View Source on GitHub

Machine Learning for Data Analysis

Work by Peter Saunders - March 2016

Week 3 - Lasso Regression

SAS Code

LIBNAME mydata "/courses/d1406ae5ba27fe300 " access=readonly;

/* Import the crime data from csv file */
PROC IMPORT DATAFILE='/home/petersaunders10/lassoRegression/crime.csv' 
        OUT=imported_data REPLACE;


/* Split data into training and testing sets */
PROC SURVEYSELECT data=imported_data out=traintest seed=1234 samprate=0.6 method=srs outall;
RUN;   

ods graphics on;

/* Lasso Regression with selected Explanatory Variables */
PROC GLMSELECT data=traintest plots=all seed=5678;
     partition ROLE=selected(train='1' test='0');
     MODEL ViolentCrimesPerPop=population householdsize racepctblack racePctWhite 
     racePctAsian racePctHisp agePct12t21 agePct12t29 agePct16t24 agePct65up
     numbUrban pctUrban medIncome pctWWage pctWFarmSelf pctWInvInc pctWSocSec
     pctWPubAsst pctWRetire medFamInc perCapInc whitePerCap blackPerCap
     indianPerCap AsianPerCap OtherPerCap HispPerCap NumUnderPov PctPopUnderPov
     PctLess9thGrade PctNotHSGrad PctBSorMore PctUnemployed PctEmploy
     PctEmplManu PctEmplProfServ PctOccupManu PctOccupMgmtProf MalePctDivorce
     MalePctNevMarr FemalePctDiv TotalPctDiv PersPerFam PctFam2Par PctKids2Par
     PctYoungKids2Par PctTeen2Par PctWorkMomYoungKids PctWorkMom NumIlleg
     PctIlleg NumImmig PctImmigRecent PctImmigRec5 PctImmigRec8 PctImmigRec10
     PctRecentImmig PctRecImmig5 PctRecImmig8 PctRecImmig10 PctSpeakEnglOnly
     PctNotSpeakEnglWell PctLargHouseFam PctLargHouseOccup PersPerOccupHous
     PersPerOwnOccHous PersPerRentOccHous PctPersOwnOccup PctPersDenseHous
     PctHousLess3BR MedNumBR HousVacant PctHousOccup PctHousOwnOcc 
     PctVacantBoarded PctVacMore6Mos MedYrHousBuilt PctHousNoPhone
     PctWOFullPlumb OwnOccLowQuart OwnOccMedVal OwnOccHiQuart RentLowQ RentMedian
     RentHighQ MedRent MedRentPctHousInc MedOwnCostPctInc MedOwnCostPctIncNoMtg
     NumInShelters NumStreet PctForeignBorn PctBornSameState PctSameHouse85
     PctSameCity85 PctSameState85 LandArea PopDens PctUsePubTrans 
     LemasPctOfficDrugUn/selection=lar(choose=cv stop=none) cvmethod=random(10);
RUN;

Background

I acquired data on violent crime in US cities from the University of California, Irvine Machine Learning Data repository. This dataset contains very large pool of 122 predictor variable (as opposed to some purely instance identifying varibles, such as state, county and communityname) in addition to the response variable ViolentCrimesPerPop.

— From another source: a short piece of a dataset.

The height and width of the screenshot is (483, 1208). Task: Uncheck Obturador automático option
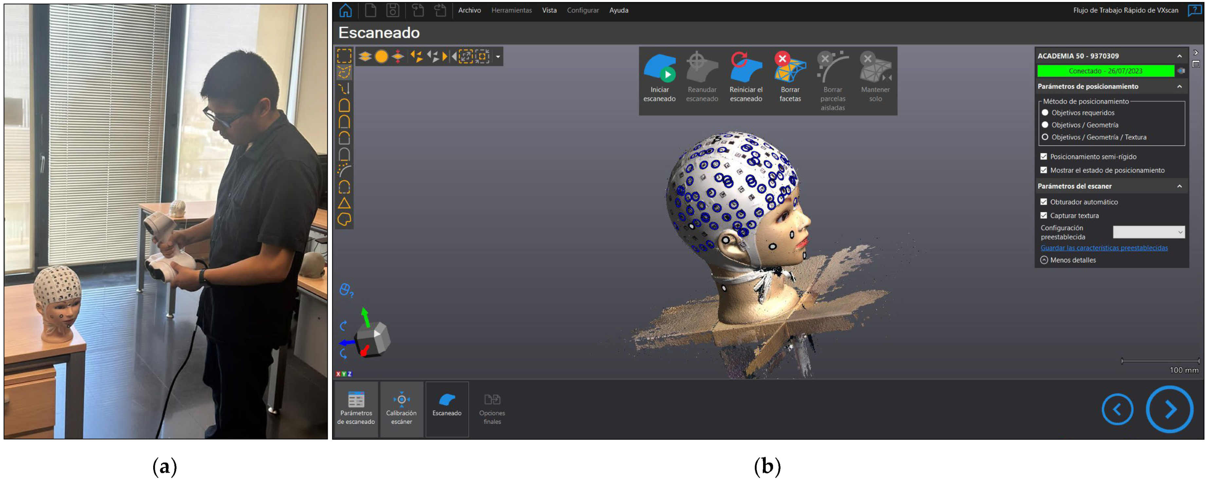(1043, 202)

The predictors are a collection of statistics for the community including race/ethnicity, employment rate, housing quality and family composition. Some instances also have statistics relating to the local policing, however these are only available for around 15% of the communities covered.

It would be excessive to list all of the variables here, so, if you are interested in the full list, see the link above. I will mention only the variables which appear in the final lasso regression model.

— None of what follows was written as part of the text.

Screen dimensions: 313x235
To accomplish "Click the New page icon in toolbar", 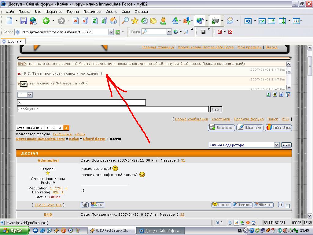I will point(9,21).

Some of the predictor variables in the dataset are simply related to others, such as the variable PopDens, the population density, which is just the variable population divided by the variable LandArea. We should expect the lasso regression to select from these highly correlated variables.

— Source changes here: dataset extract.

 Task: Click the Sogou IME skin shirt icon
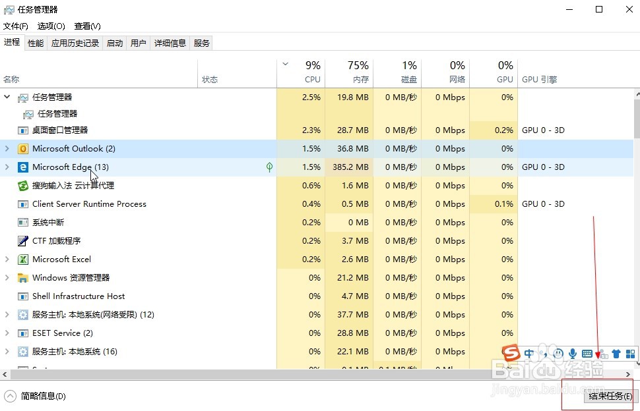[616, 354]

Having so many explanatory variables should be a good test of the lasso regression method and how effective it is at identifying which variables are important out of the many available.

Analysis

The data-set already contains a pre-defined fold variable which is set up for non-random 10 fold cross-valdation. This variable is only intended to be used for debugging and I will not be using it for building my model. Instead I used randomly generated folds.

I tried running the model with and without the policing data. Including the policing data meant that I was only left with 319 instances to use. I therefore decided it would be better to remove all of the columns with missing data. This then left me with exactly 100 predictor variables.

I used a 60% training / 40% testing split with 10 fold cross-validation. With the full data-set this meant that 1197 instances were used for training and 796 for testing.

GLM Select Details

Results

The final, selected, optimum regression model included 24 out of 100 possible variables. The variable selection table is shown below, with the optimum model highlighted.

Top Variables

The model selection curves were:

Model Selection Curves

The top 4 variables are substantially more important than the rest. This is somewhat reflected in the regression coefficients which, since the data is normalised, are an approximate measure of the relative importance of the covariates. It is also important to note the signs of the coefficients.

Covariate Coeff. Description
PctIlleg +0.186 percentage of kids born to never married
PctKids2Par -0.289 percentage of kids in family housing with two parents
racePctWhite -0.053 percentage of population that is caucasian
NumIlleg +0.041 number of kids born to never married
HousVacant +0.169 number of vacant households

We can see from the top coefficients that family, race and housing conditions are all important factors in modelling the rate of violent crime. These might be proxies for some other (unreported or unobtainable) statistic such as the poverty rate or the prevalence of gang culture.